Doch heute steht Weihnachten nicht dafür, sondern für Gefühlsduselei, Folklore und abgedroschenes Brauchtum. Der Glaubensinhalt selbst interessiert auch Kirchgänger kaum. «Aber wie ist das möglich», so fragt der Heilige Vater, «dass der Mensch zu dem Größten "nein" sagt, für das Wichtigste keine Zeit hat, seine Existenz in sich verschließt?» Und er antwortet: «Sie haben eben nie die Erfahrung Gottes gemacht, sind nie auf den Geschmack Gottes gekommen; sie haben nie gespürt, wie köstlich es ist, von Gott angerührt zu werden!». Wie können wir nun aber von Gott «berührt» werden? Einzig durch die veränderte Menschlichkeit von Zeugen. Sie sind nicht unbedingt bessere, aber doch ergriffenere Menschen. Menschen, deren Leben ganz von einem Faktum bewegt wird, so wie es damals den Hirten unvermittelt erging: Kommt und seht! Ein Kind ist euch geboren!

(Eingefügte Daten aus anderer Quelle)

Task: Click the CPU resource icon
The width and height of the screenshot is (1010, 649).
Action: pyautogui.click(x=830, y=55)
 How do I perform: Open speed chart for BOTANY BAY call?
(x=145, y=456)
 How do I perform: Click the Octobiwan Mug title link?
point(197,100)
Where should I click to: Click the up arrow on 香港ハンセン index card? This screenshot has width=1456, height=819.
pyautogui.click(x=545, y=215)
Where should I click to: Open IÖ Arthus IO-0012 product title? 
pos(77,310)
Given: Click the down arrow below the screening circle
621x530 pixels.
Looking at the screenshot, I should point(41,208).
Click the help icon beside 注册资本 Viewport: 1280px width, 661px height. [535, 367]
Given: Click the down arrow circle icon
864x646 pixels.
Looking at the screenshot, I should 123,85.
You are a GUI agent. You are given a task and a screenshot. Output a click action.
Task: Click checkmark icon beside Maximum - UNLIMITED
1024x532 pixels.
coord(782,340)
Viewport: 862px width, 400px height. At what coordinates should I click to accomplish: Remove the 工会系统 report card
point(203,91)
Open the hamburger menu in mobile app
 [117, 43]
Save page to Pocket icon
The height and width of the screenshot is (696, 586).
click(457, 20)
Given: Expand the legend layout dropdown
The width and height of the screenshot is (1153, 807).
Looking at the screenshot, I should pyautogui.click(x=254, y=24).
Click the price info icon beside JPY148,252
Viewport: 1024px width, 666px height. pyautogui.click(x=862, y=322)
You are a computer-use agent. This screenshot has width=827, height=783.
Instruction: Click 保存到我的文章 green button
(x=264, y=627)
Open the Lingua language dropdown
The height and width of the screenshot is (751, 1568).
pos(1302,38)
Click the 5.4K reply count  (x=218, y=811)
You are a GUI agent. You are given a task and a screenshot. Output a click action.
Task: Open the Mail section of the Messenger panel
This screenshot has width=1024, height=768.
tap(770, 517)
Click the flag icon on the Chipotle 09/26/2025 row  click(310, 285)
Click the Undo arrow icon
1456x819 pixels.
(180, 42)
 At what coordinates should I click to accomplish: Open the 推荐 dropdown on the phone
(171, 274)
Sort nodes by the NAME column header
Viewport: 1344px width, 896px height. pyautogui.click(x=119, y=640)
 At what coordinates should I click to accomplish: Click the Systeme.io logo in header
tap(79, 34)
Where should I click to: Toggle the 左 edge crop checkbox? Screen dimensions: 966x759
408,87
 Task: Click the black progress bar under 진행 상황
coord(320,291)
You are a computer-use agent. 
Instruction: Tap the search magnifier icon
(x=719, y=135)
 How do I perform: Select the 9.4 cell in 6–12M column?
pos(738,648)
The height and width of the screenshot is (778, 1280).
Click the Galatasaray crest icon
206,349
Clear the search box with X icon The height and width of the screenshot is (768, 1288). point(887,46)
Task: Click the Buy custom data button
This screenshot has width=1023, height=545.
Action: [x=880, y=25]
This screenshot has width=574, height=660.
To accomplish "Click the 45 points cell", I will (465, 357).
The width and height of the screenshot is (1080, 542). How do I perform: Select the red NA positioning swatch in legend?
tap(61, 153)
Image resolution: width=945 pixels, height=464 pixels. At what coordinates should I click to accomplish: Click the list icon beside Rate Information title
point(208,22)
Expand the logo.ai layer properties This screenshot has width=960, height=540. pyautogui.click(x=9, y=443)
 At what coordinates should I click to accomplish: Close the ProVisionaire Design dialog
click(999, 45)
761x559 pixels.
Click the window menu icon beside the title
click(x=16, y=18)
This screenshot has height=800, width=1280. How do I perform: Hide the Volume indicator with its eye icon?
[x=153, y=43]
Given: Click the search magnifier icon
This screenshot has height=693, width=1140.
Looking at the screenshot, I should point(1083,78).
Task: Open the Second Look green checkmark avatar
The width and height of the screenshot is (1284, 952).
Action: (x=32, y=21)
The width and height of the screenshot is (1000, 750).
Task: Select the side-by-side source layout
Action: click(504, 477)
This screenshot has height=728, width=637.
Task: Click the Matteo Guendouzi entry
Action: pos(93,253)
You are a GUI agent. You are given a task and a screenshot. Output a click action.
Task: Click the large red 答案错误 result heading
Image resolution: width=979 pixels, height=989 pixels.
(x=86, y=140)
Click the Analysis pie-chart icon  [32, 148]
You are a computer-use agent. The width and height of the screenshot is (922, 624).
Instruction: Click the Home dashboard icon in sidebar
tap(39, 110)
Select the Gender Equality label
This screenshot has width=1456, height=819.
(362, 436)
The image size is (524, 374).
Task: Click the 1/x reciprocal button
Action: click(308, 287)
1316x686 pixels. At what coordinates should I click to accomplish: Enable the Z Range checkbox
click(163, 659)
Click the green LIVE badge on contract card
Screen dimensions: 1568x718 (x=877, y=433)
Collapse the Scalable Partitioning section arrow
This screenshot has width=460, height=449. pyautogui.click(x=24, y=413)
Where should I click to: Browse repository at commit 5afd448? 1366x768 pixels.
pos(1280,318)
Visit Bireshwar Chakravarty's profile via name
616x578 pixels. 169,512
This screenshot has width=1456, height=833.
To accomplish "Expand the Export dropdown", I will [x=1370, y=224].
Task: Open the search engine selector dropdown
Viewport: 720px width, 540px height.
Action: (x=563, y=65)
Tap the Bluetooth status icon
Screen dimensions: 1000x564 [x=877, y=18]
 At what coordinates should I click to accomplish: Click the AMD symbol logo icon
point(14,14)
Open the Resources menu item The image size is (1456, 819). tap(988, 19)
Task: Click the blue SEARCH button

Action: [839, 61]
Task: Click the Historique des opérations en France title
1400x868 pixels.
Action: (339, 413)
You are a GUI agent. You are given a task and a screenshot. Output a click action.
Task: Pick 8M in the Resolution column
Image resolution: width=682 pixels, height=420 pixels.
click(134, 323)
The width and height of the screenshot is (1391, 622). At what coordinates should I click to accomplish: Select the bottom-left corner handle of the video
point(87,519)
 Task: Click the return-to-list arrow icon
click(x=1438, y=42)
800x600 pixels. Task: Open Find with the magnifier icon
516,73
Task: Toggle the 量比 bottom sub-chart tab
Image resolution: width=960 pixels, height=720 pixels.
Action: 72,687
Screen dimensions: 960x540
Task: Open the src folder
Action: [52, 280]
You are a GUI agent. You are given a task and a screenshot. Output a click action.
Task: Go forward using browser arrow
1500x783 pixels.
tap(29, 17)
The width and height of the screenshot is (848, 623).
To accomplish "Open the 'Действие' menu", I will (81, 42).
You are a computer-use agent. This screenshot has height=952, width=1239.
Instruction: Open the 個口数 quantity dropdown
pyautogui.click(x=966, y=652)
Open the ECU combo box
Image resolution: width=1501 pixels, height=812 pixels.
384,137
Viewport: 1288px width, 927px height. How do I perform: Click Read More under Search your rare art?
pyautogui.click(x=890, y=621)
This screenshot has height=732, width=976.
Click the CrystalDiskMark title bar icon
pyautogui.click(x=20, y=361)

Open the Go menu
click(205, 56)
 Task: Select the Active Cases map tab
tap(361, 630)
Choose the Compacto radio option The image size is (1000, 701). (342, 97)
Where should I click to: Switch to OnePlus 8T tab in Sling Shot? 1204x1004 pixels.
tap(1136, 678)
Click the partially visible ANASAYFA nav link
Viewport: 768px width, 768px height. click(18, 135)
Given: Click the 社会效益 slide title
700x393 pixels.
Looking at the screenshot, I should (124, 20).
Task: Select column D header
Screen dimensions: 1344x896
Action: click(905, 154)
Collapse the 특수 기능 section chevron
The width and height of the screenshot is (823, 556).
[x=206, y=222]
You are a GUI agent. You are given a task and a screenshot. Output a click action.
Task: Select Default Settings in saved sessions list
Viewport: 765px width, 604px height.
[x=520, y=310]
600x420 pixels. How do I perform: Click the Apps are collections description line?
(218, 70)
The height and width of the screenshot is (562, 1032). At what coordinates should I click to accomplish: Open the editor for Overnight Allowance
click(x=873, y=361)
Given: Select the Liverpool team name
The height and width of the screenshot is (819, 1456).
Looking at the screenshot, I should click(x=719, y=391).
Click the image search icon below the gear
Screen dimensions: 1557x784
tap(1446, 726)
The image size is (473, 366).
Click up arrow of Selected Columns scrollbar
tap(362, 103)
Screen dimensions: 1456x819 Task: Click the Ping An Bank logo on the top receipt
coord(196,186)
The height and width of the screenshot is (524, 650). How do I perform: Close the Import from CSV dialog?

Dann ist Weihnachten Grund zur Hoffnung für alle. Dann reicht es, zu schauen und sich von seiner Schönheit verletzen zu lassen, wie es die Liturgie der Weihnacht beschreibt: «Im Geheimnis des Fleisch gewordenen Wortes ist den Augen unseres Geistes das neue Licht Deiner Herrlichkeit erschienen.» Dieses Staunen hallt auch in den Worten Pasolinis wider: «Das Auge schaut - es ist das einzige, dass der Schönheit gewahr wird - die Schönheit sieht man, weil sie lebendig ist, das heißt wirklich. Man müsste vielleicht eher sagen, es sieht mitunter die Schönheit. Denn das hängt auch davon ab, wo die Schönheit sich enthüllt. Das eigentliche Problem besteht aber darin, Augen zu haben und doch nicht auf das zu schauen, was vor ihnen geschieht. Die Augen zu verschließen. Augen zu haben, die nicht mehr sehen, die nicht mehr neugierig sind, die nicht mehr auf ein Ereignis hoffen. Vielleicht weil sie zweifeln, dass es die Schönheit überhaupt gibt. Doch sie durchwandert die Wüste unserer Wege, durchbricht unsere Grenzen und erfüllt unsere Augen mit unendlicher Sehnsucht.» Heute wie vor zweitausend Jahren. Es ist diese unendliche Sehnsucht, welche die Kirche immer schon ruft lässt: «Komm Herr Jesus!».